## YOUR INSTRUCTIONS
Set down all of the data that follows word for word, without the images.

[Pixel coordinate grounding data]
= = = = =

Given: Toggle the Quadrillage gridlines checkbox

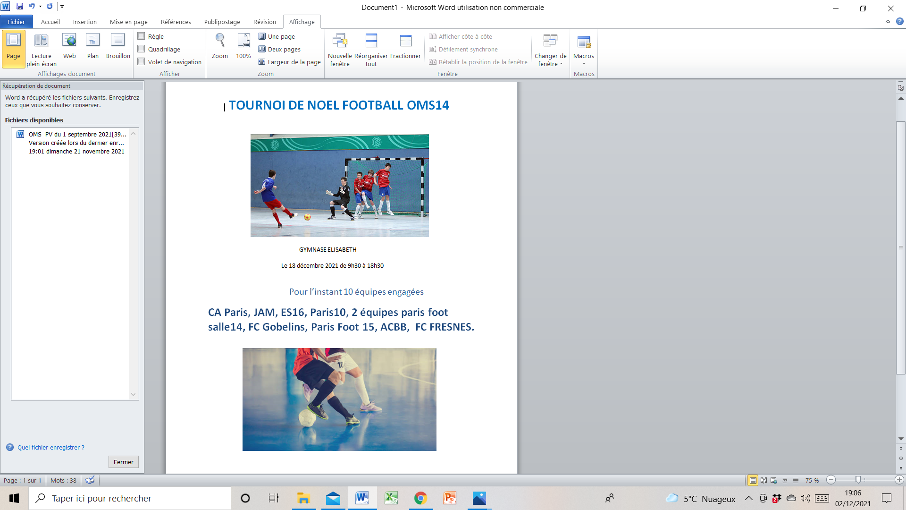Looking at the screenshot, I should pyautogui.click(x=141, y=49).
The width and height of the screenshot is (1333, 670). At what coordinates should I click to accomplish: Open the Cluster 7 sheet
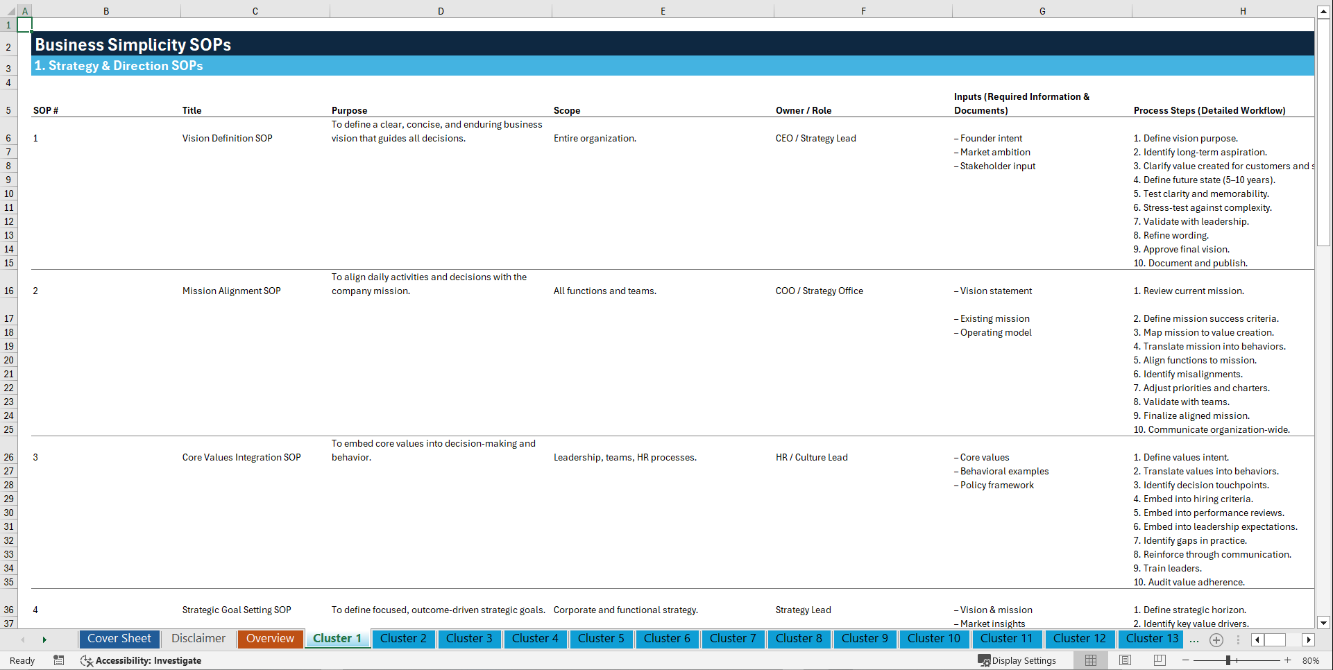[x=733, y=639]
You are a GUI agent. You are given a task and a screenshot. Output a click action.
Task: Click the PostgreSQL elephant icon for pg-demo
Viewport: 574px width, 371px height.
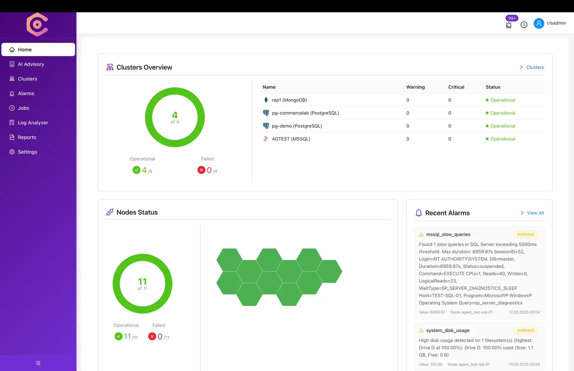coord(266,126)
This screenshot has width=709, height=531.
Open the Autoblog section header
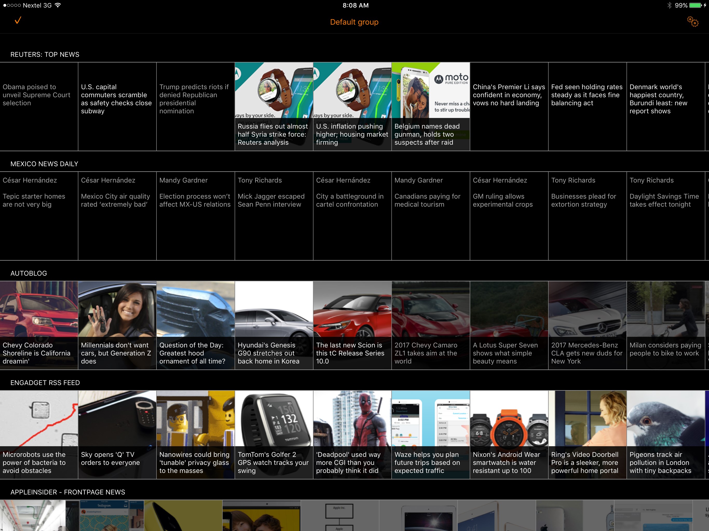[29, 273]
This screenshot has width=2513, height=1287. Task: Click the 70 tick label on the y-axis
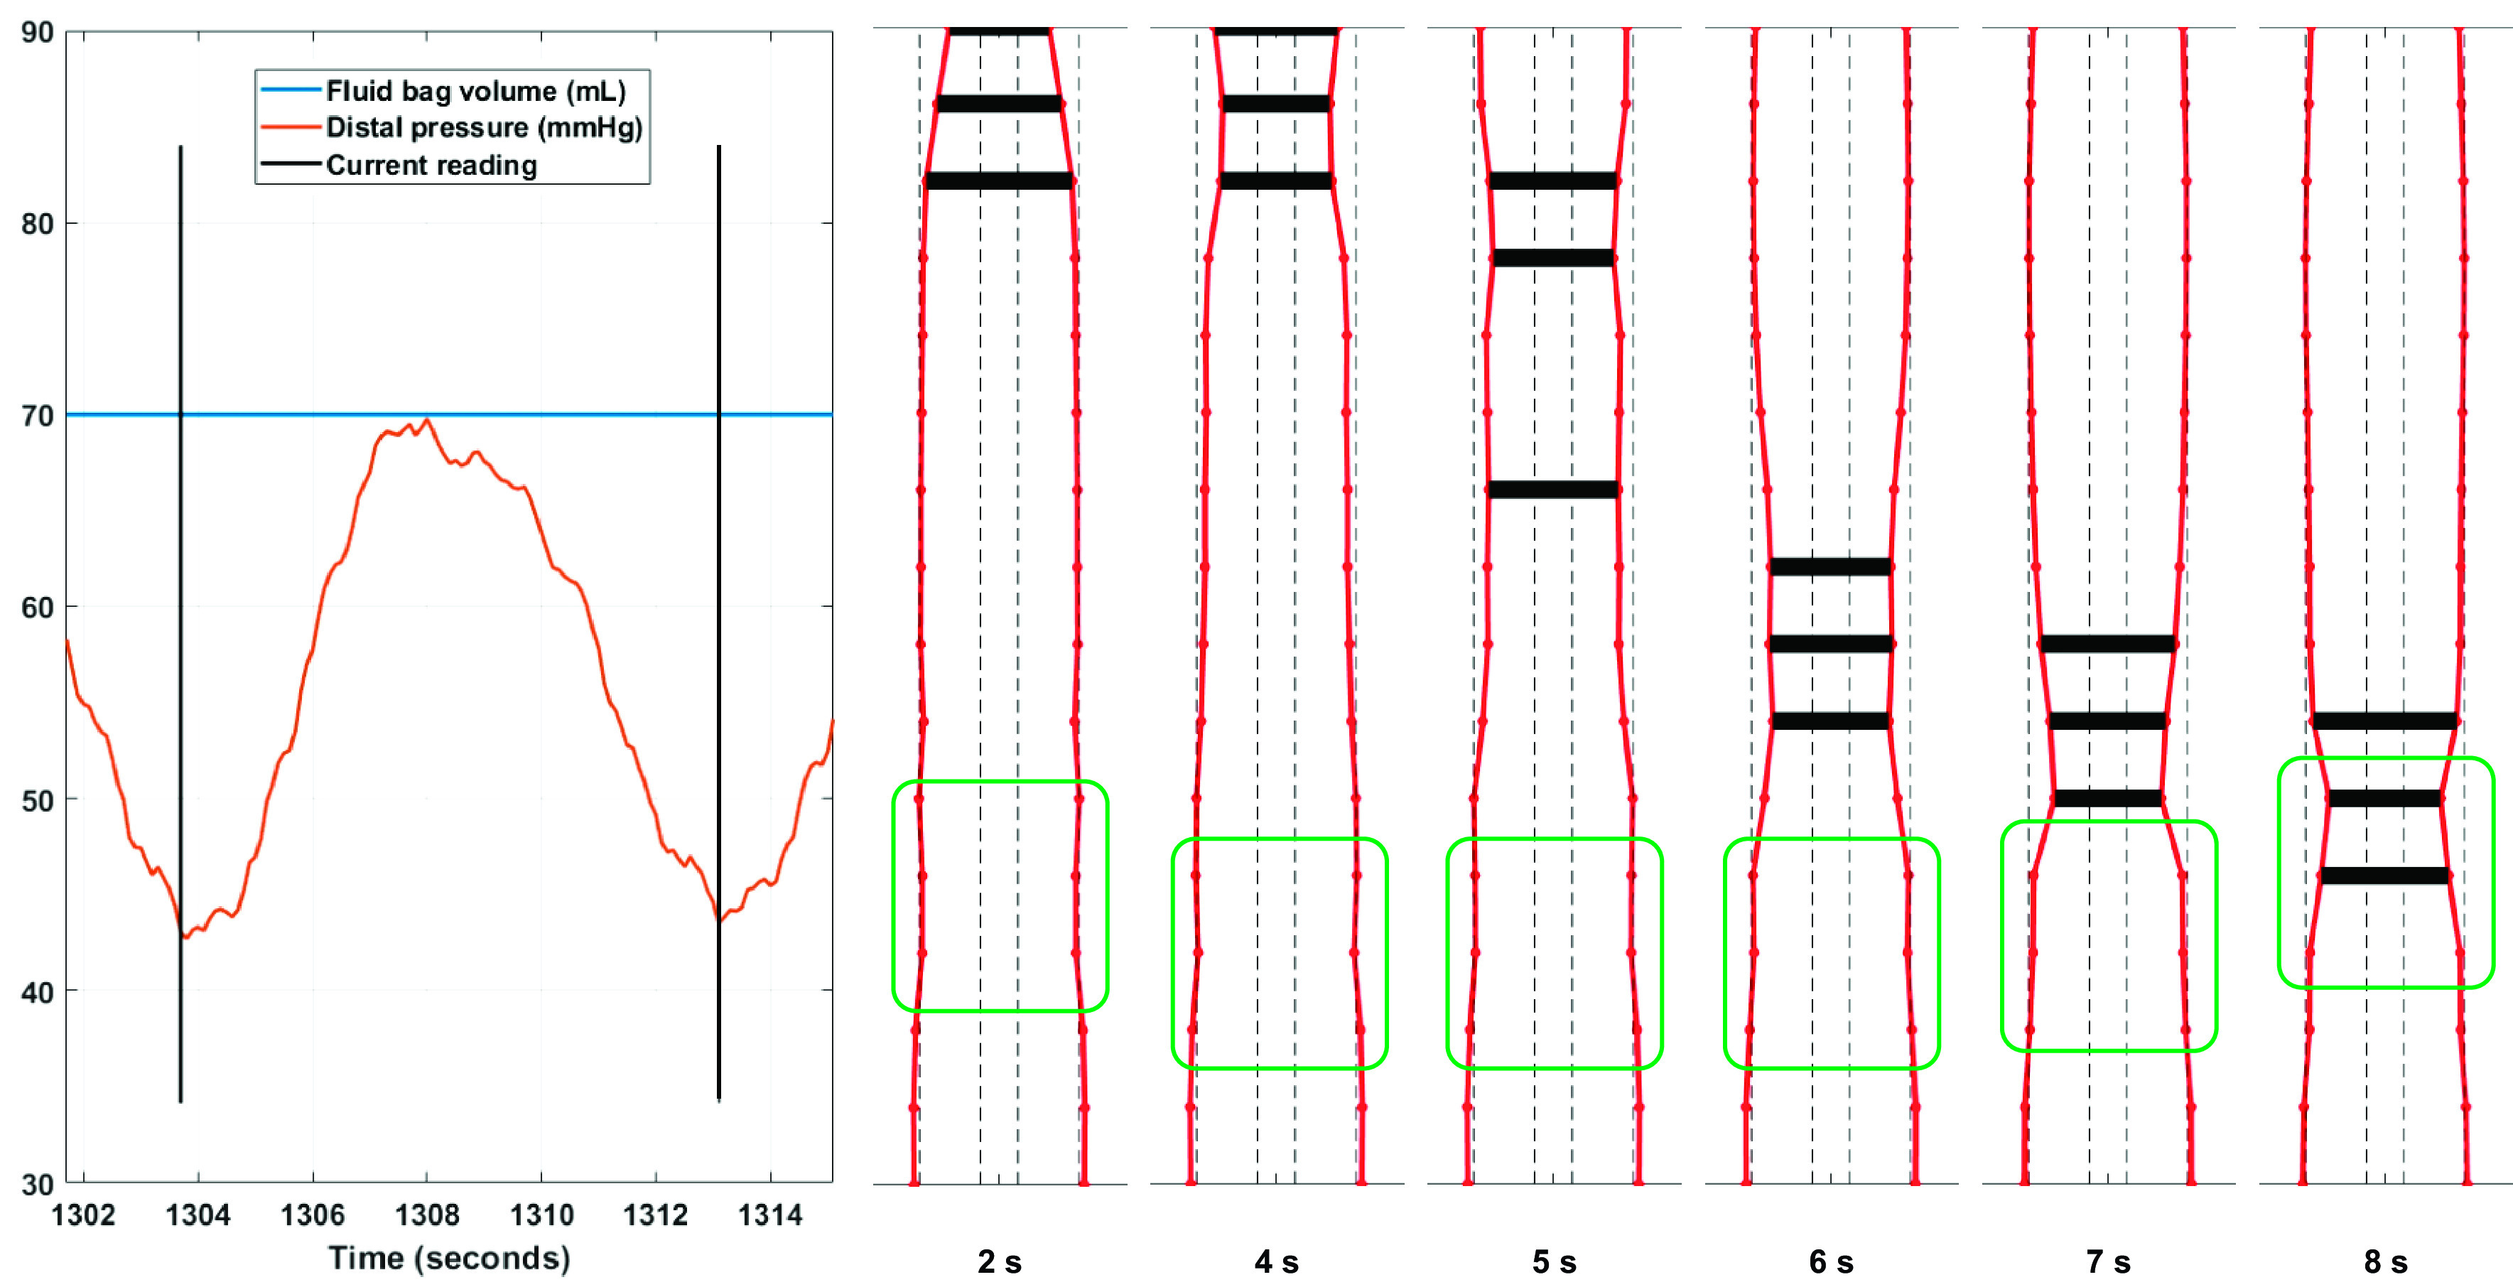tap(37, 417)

= = = = =

## OUTPUT FOR THIS TASK
Given: Toggle the Quadrillage gridlines checkbox

Looking at the screenshot, I should pyautogui.click(x=141, y=49).
The width and height of the screenshot is (1333, 670). At what coordinates should I click to accomplish: Open the Cluster 7 sheet
[x=733, y=639]
You are a GUI agent. You are given a task and a screenshot. Output a click action.
Task: Click the PostgreSQL elephant icon for pg-demo
Viewport: 574px width, 371px height.
coord(266,126)
This screenshot has width=709, height=531.
Open the Autoblog section header
[29, 273]
This screenshot has width=2513, height=1287. Task: Click the 70 tick label on the y-axis
tap(37, 417)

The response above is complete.